Fünf Bündel von Gasflaschen
In einem Holzhäuschen an der Nordseite des Einfamilienhauses steht dann der Wasserstoffspeicher mit insgesamt fünf Bündeln an Druckgasflaschen mit je 300 Kilowattstunden elektrischer Energie, um das grüne Gas aus den Sommermonaten für die Wintermonate zu speichern. Schon im Juli sei der Wasserstoffspeicher wieder komplett gefüllt, prognostiziert Wolf.
Der Heizwärmebedarf des knapp 150 Quadratmeter großen Eigenheims liegt rund 40 Prozent unter dem eines KfW-55-Hauses. Dieser hohe Dämmstandard ist auch nötig, damit sich das Haus selbst rund ums ganze Jahr mit Strom und Wärme versorgen kann. Das ist der Schlüssel und die Basis zur grünen Vollversorgung.
Aber auch ökonomisch soll sich die langfristige Speicherung von Strom künftig rechnen – und zwar über den Handel am Strommarkt. Denn immer wieder gibt es sehr hohe Börsenstrompreise, wie an einigen Tagen im Dezember 2022, als er bei umgerechnet 60 Cent pro Kilowattstunde lag.
Auf der anderen Seite gibt es das Extrem von negativen Strompreisen, wie Anfang Juni 2021, als minus fünf Cent pro Kilowattstunde aufgerufen wurden. Hier könnte sich der Wasserstoffspeicher von HPS auszahlen, der jederzeit über Reserven verfügt, sagt Wolf.
Zusammenspiel mit der Wärmepumpe
Der Wasserstoff wird in einer Kraft-Wärme-Kopplungsanlage wieder zu Strom und Wärme, wobei auch die Abwärme genutzt wird. In Verbindung mit einer Wärmepumpe wird so eine ganzjährige Versorgung des Hauses mit selbst erzeugtem Solarstrom gesichert. Gerade auch das Zusammenspiel mit der Wärmepumpe soll durch dieses Projekt in den nächsten Monaten näher untersucht werden.

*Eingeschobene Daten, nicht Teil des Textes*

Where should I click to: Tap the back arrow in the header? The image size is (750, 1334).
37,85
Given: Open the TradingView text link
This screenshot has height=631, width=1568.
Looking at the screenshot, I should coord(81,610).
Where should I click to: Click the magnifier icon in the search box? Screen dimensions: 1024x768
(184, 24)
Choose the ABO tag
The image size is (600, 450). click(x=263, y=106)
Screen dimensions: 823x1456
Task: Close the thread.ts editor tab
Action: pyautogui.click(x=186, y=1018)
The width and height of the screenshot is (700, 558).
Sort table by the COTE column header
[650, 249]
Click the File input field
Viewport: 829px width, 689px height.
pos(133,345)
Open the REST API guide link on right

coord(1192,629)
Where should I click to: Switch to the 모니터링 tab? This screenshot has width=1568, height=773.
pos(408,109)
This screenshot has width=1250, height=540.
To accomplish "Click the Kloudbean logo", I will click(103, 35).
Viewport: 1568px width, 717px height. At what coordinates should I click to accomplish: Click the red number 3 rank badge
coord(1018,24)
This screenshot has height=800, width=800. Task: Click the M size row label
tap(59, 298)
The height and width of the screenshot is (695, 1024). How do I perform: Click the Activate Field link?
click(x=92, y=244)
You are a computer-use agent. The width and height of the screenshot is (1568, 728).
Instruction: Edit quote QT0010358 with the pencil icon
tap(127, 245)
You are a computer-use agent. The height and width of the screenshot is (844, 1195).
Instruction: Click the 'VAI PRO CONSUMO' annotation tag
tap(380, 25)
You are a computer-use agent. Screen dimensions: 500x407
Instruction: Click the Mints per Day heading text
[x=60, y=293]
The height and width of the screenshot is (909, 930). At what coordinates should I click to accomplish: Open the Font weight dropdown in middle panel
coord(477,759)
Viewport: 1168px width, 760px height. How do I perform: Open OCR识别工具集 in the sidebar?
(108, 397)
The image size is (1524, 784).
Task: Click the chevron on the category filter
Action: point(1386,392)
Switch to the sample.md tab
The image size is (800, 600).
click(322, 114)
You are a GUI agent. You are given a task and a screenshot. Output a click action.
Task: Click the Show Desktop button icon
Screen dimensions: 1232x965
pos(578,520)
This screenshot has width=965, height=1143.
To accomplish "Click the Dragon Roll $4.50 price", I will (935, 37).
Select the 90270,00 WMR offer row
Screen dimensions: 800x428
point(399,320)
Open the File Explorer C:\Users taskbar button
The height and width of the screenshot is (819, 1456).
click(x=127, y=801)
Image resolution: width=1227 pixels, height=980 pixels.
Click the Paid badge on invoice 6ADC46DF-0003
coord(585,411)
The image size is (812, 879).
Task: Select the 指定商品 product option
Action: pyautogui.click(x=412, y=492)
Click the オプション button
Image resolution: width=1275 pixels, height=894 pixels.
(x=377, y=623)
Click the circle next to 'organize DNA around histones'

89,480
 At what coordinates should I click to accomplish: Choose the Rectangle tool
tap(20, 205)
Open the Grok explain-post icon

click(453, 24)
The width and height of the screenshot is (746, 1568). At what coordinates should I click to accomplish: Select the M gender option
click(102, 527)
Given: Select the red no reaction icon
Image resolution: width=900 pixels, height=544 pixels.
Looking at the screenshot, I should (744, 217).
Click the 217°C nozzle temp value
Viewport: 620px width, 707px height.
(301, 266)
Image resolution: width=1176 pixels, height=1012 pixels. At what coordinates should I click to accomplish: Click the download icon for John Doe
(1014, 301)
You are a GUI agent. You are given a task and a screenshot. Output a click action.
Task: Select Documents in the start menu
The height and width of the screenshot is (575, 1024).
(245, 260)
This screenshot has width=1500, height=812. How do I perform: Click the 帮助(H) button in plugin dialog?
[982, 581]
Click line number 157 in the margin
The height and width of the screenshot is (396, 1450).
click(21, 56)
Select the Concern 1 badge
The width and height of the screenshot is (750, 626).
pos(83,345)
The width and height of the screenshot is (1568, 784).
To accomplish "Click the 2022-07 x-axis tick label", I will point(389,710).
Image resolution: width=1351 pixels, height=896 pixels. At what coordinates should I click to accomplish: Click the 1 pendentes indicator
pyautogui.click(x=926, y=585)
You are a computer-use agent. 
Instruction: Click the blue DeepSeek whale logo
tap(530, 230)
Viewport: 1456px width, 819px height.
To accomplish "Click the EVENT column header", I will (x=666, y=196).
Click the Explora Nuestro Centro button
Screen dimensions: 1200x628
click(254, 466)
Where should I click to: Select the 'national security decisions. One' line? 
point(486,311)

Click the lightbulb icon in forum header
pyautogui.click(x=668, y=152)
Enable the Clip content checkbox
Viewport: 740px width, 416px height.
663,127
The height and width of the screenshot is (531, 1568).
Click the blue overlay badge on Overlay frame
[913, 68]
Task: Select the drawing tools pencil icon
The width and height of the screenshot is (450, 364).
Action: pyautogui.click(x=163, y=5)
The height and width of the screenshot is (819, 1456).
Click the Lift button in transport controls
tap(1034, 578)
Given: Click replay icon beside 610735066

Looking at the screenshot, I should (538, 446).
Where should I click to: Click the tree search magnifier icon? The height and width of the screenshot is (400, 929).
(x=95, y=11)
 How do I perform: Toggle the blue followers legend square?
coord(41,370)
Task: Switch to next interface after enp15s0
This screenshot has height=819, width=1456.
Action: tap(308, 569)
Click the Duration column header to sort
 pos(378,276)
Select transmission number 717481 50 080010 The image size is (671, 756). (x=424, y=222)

Schon bald soll eine vierköpfige Familie zur Miete im Projekthaus wohnen. Sie zahlt im Ortsvergleich eine günstigere Miete, muss allerdings von Zeit zu Zeit Fachbesucher und Techniker nach Anmeldung Zugang zum Technikraum gewähren. Um die Vollversorgung und eine netzdienliche Einspeisung zu dokumentieren, wird die TU Berlin zudem sämtliche Energieflüsse im Haus in den nächsten Monaten genau monitoren.
TU Berlin überwacht alle Energieflüsse
Die Forscher begleiten das Projekt noch mindestens bis Ende 2024. Sie gucken sich neben den Energiebilanzen auch die CO₂-Emissionen an. „Am Ende wollen wir bewerten, ob sich so ein Gebäude für den Klimaschutz lohnt“, sagt Alexander Studniorz von der TU Berlin. Dafür machen die Wissenschaftler eine Lebenszyklusanalyse.
Die Annahme des Wissenschaftlers ist, dass sich gerade die zeitliche Verschiebung des Stromverbrauchs positiv auf die CO₂-Bilanz auswirken wird. Denn anders als in Eigenheimen mit Solaranlage und Batteriespeicher muss in einer kalten Winternacht kein zusätzlicher Graustrom aus dem Netz gezogen werden. „Gerade der saisonale Puffer garantiert im Zusammenspiel mit der Wärmepumpe somit ganzjährig niedrige CO₂-Emissionen“, prophezeit der TU-Forscher.